- SET EXERCISE -
Can you continue the court opinion on the Perry Cook manslaughter appeal, picking up right after its last sentence?
[Start TEXT TO READ]
The opinion of the court was delivered by
Blanchard, J.The accused were indicted for the murder of Perry Cook and convicted by a jury of manslaughter.
From a sentence of three years in the penitentiary at hard labor, they appeal.
The first bill of exceptions brings to our attention that:—
After evidence had 'been received that shortly after the homicide, one Jim Bullard was arrested on a warrant issued by direction of the coroner’s jury, charged with the murder of Perry Cook, and after evidence had been received * * * of several witnesses, sworn for the defendants, that Jim Bullard and one Joe Glover, on the date and at the time and place charged in the indictment, had shot Perry Cook, and that defendants in the case had not fired a shot * * *, defendants offered to prove by Byron Parker, Justice of the Peace in the ward of the parish where the homicide was committed, and by E.‘R. Guyton, a prominent citizen in the neighborhood, and by several other witnesses, that shortly after the commission of the homicide, and on the day the inquest was held, said Joe Glover confessed and admitted that he shot Perry Cook and was the man who killed him.
This evidence was objected to on behalf of the State on the ground that the same was hearsay, which objection the court sustained and excluded the testimony.
There was no error in this ruling.
In the 3rd volume of Rice on Evidence (Criminal), p. 136, Sec. 87, on the subject of hearsay evidence, that author declares that where, as a part of the exculpatory evidence, it is sought to prove admission made by absent parties tending to show that they themselves were guilty of the crime and not the person on trial, such testimony 'is unquestionably incompetent.
•And Mr. Wharton, in his work on Criminal Evidence, 9th ed., p. 176, Sec. 225, says:—
On an indictment for murder, the admissions of other persons that they killed the deceased, or committed the crime in controversy, are not evidence—
citing Greenfield vs. People, 85 N. Y. 75; Smith vs. State, 9 Ala. 990; Snow vs. State, 54 Ala. 136; 58 Ala. 372; Sharp vs. State, 6 Tex. Ap. 650; Holt vs. State, 9 Tex. Ap. 571.
*620See also United States vs. Munholland, 50 Fed. Rep. 417; Daniel vs. State, 65 Ga. 200; Brown vs. State, 3 Tex. Ap. 623; Pick vs. State, 86 Tenn. 267 (6 S. W. Rep. 389); Rhea vs. State, 10 Yerg. 258; Corn vs. Chabbock, 1 Mass. 144; State vs. White, 68 N. C. 158; and State vs. West, 45 La. Ann. 17.
The second bill of exceptions is leveled at the refusal of the trial Judge to grant a new trial upon the ground of newly discovered evidence.
[End TEXT TO READ]
[Start DATA SECTION]
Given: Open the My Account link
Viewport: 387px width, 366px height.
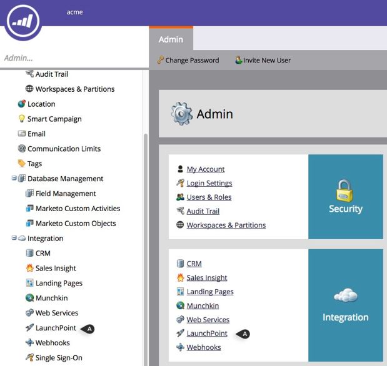Looking at the screenshot, I should pyautogui.click(x=205, y=169).
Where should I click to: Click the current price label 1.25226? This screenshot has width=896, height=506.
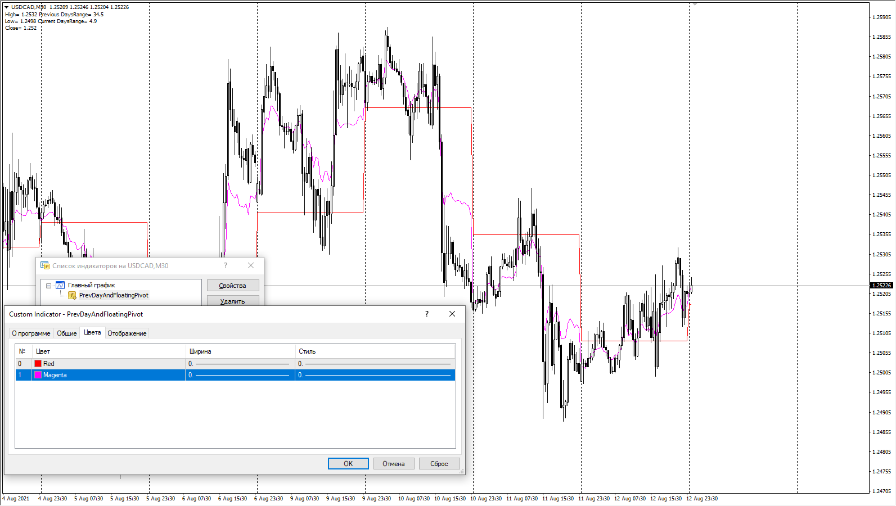click(881, 286)
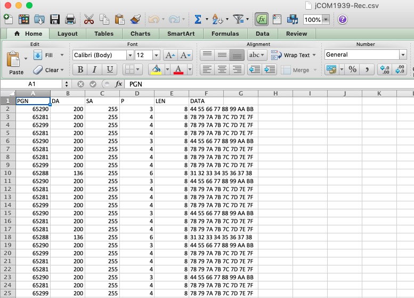Click the Print icon in toolbar
The height and width of the screenshot is (298, 414).
[x=70, y=20]
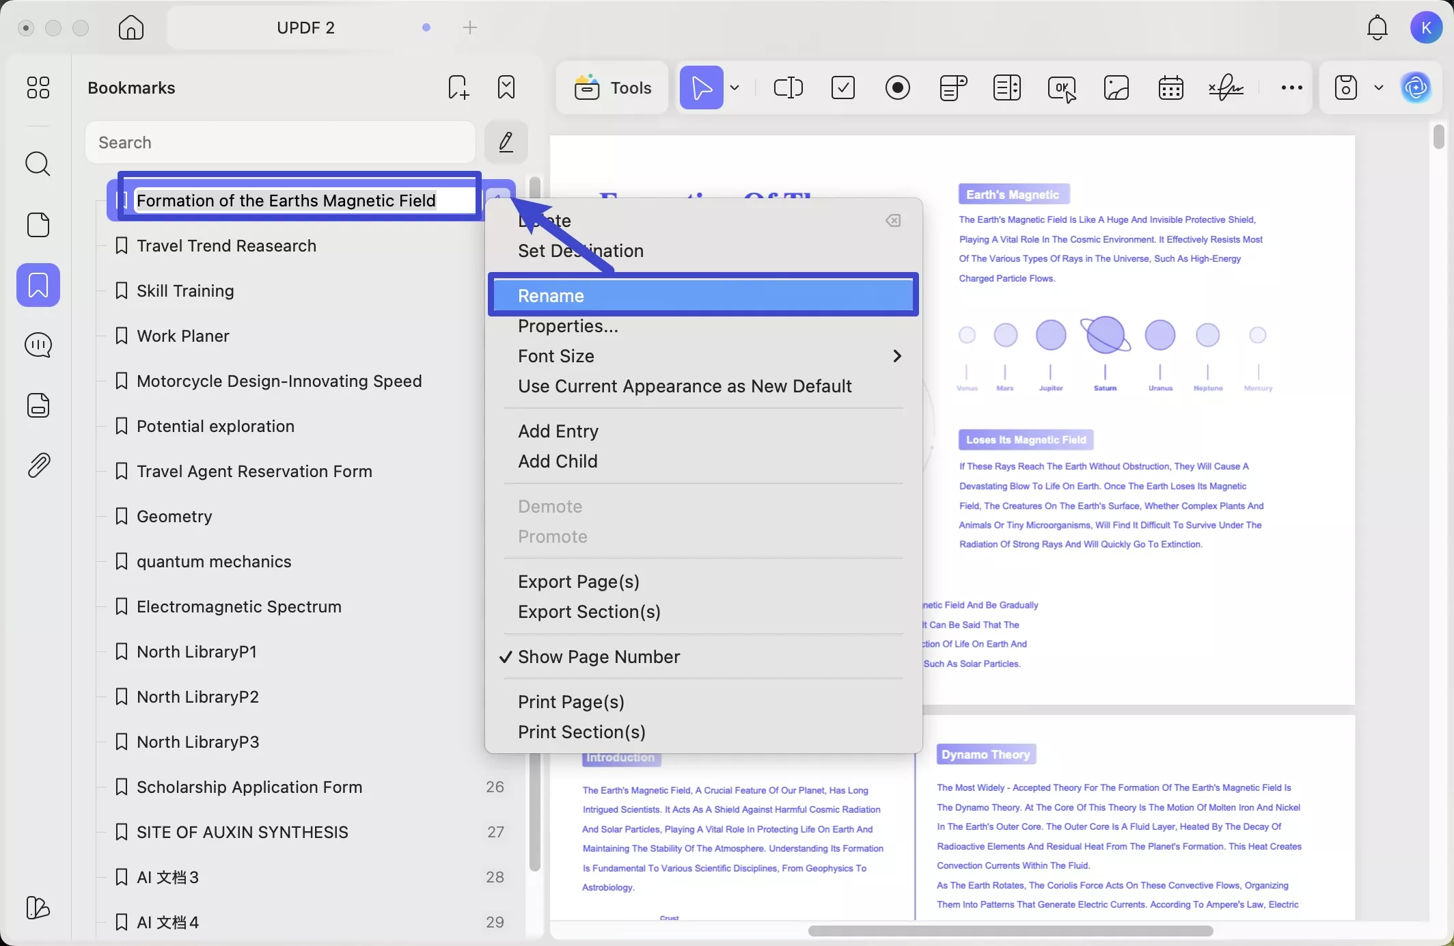
Task: Select the signature field tool
Action: coord(1226,87)
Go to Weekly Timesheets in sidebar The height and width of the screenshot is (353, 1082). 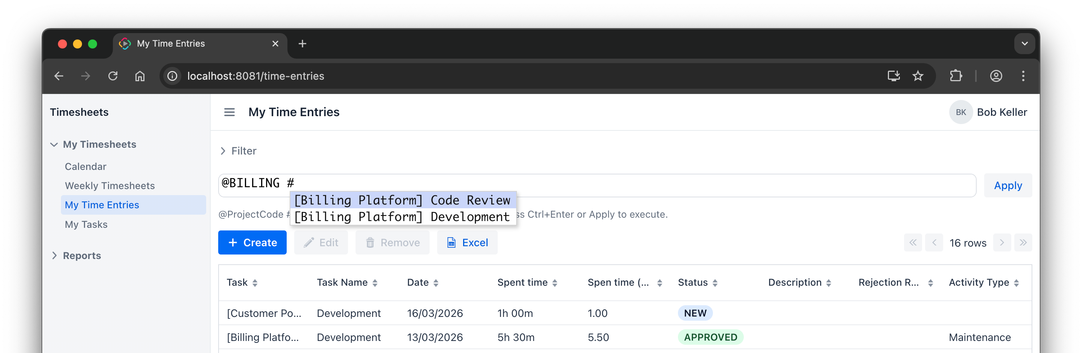pyautogui.click(x=110, y=186)
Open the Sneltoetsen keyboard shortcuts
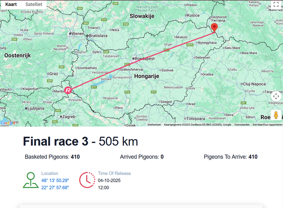This screenshot has width=283, height=208. [154, 125]
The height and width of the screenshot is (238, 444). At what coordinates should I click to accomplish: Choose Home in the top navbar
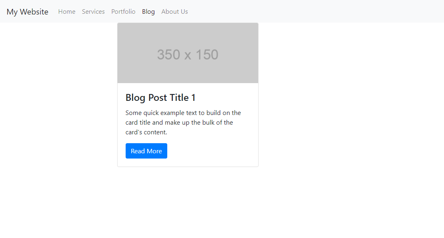(67, 12)
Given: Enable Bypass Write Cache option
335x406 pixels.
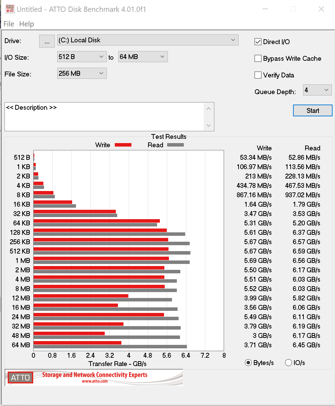Looking at the screenshot, I should tap(258, 59).
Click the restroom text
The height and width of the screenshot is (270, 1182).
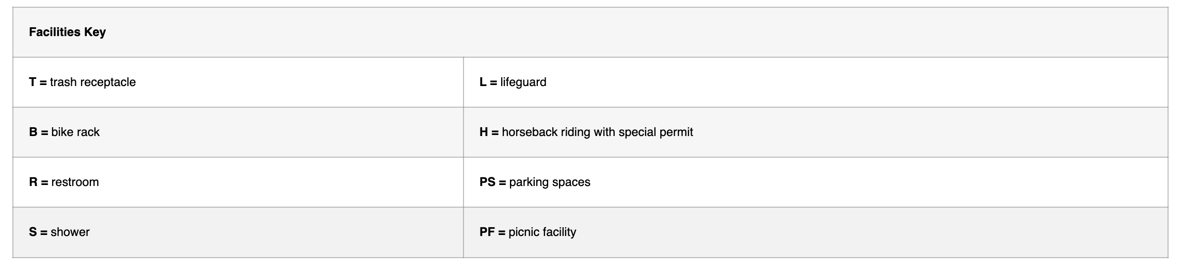coord(75,182)
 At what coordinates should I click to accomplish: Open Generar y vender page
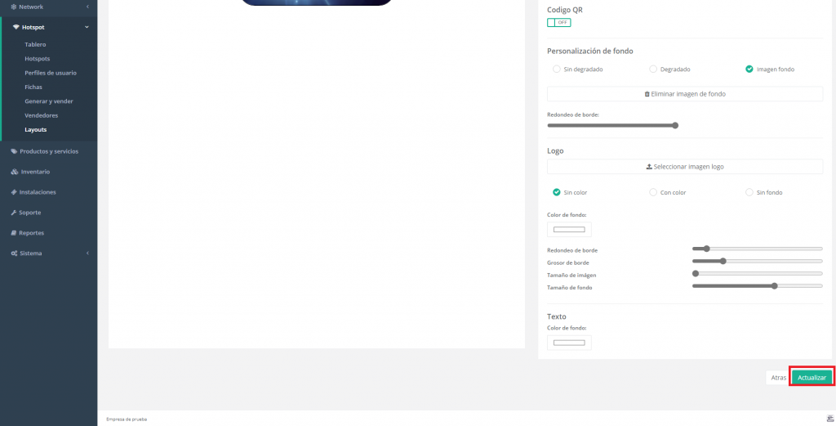point(49,101)
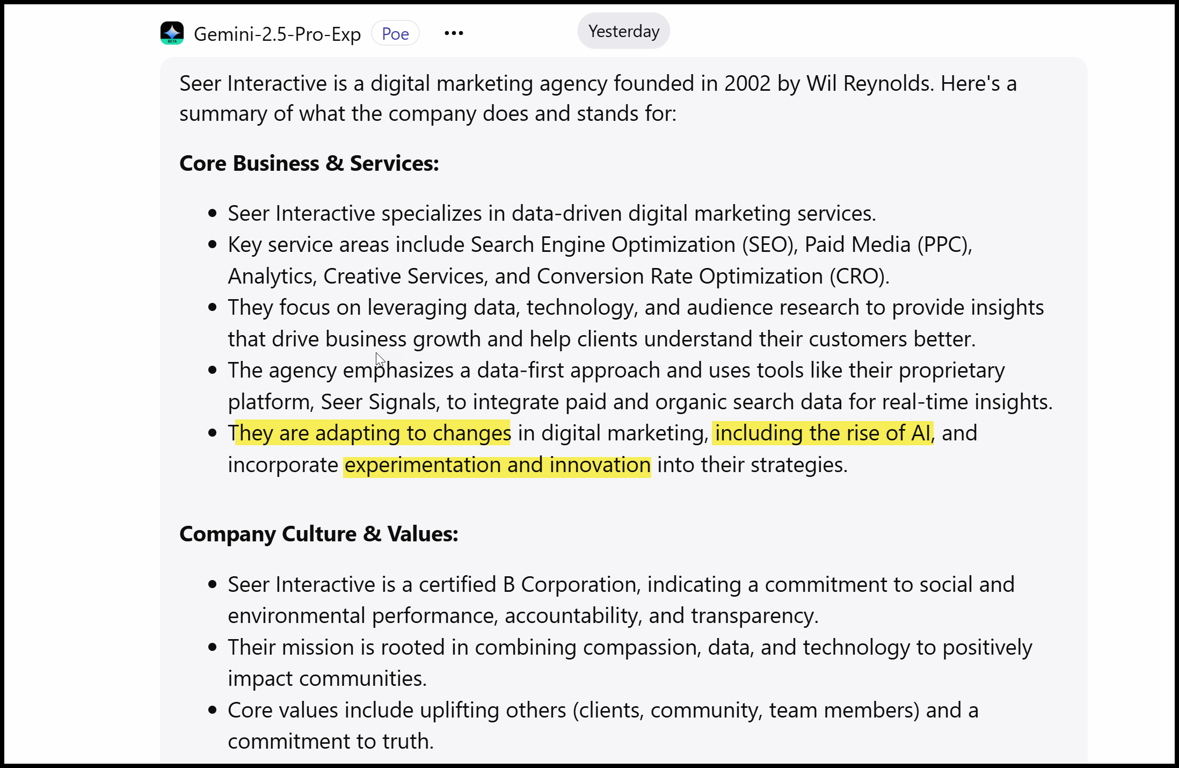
[End DATA SECTION]
- RESPONSE TO THE EXERCISE -
The averment was that on another trial the accused would be able to prove by two witnesses, who are named (one of them the Justice of the Peace hereinbefore mentioned), that four days after the homicide the parties referred to interviewed John Warren, one of the chief witnesses for the State, who had testified t'o statements made to him by the accused, immediately after the shooting of the deceased, to the effect that one of them had shot him and the other had struck him “ a lick that he will not get over for seventy-five years,” and that said Warren denied to them having any knowledge whatever of the guilty parties, or any information as to the manner and cause of the death of Cook; that he had not the least idea who shot Cook and had never heard who shot him; that all he had heard was one John Glover telling his sons, Joe and James Glover, “ no one must know anything about who shot Cook,” that he (Warren) had talked with a good many persons who were present and near by when the deceased was shot and killed, and that all of them stated to him they did not know who did the shooting.
The bill recites that this evidence and these facts were unknown to them, or their counsel, until too late to be used on the trial, and were only discovered after defendant’s evidence had been closed and after’ said Warren had testified and been dismissed as a witness from the case.
It is further recited that after learning the facts — the trial of the ease not having yet ended — they called the said Parker to the stand and offered him as a witness to prove the facts averred, but the evidence was objected to by the State on the ground that no proper foundation had been laid for contradicting the witness Warren, and this objection was sustained.
With reference to the exclusion of this testimony, the Judge gives as reason for his ruling that during the examination of the State’s witness Warren, and indeed throughout the trial, Byron Parker and E. R. Guyton (one of the other witnesses referred to by the defendants in *621their motion, for new trial) sat with the defendants and their attorneys and displayed some interest in behalf of the defendants by frequent consultation with their attorneys.
He further states that notwithstanding it was evident, from the attempt made, to impeach the testimony of the witness Warren and from the questions propounded to Parker for the purpose, that the evidence had been discovered before Parker was placed on the stand, do eifcut was made to have Warren recalled for further cross-examination in order to lay the proper foundation for contradicting him.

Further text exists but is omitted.